Many Places, Many Genres
The culture might be unified, but the geography of The Charred Shores is very diverse. Its regions offer different types of fantasies, which play into a region’s lore and atmosphere. You can join an epic rebellion in the dark forests of Cerena, deal in thievery and political intrigue in the bustling metropolis of Cradle Island, or uncover new types of magic in the cliffs of Alavastra. No matter what kind of fantasy you want to play, The Charred Shores is home to it. Some say other dimensions may even be reachable…
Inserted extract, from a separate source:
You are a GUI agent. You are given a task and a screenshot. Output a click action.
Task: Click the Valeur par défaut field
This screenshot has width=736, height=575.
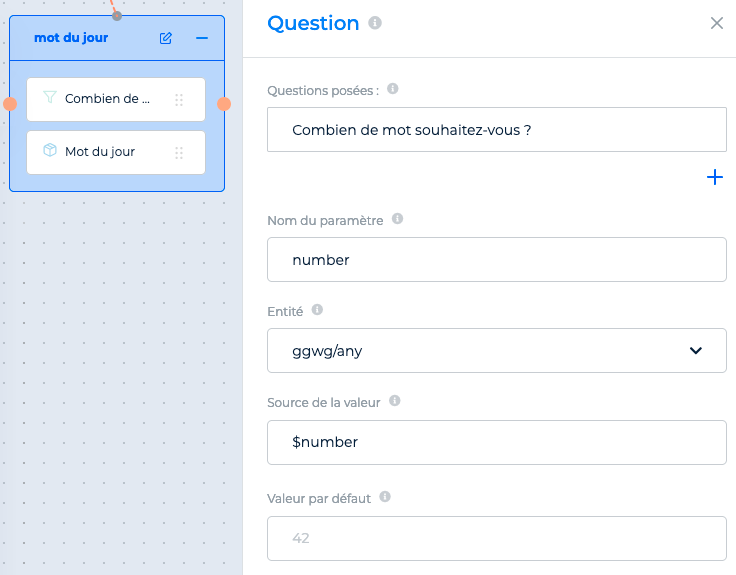[497, 538]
In fact, parallel dimensions called “Realms” exist here in infinite numbers. Some resemble the primary Realm of The Charred Shores so closely that any difference is barely noticeable. Some are so vastly wild and unfamiliar that a quick trip there could fracture your mind. The Abyss, the Below, the Realms of the gods - most never see these, but they’re not impossible to reach. For a Realmwalker, anything can be explored. All you need to do is find or create a portal. Being able to travel between Realms gives adventurers and GMs complete creative freedom.
Familiar and New
The Charred Shores includes familiar races, monsters, classes, and items from other fantasy RPGs, thanks to the Open Game Content license - a bank of fictional works that are available for wide use. This cooperation from different creators means you can encounter dragons, skeletons, goblins, and other creatures you love (or loathe!) while playing your favorite classes.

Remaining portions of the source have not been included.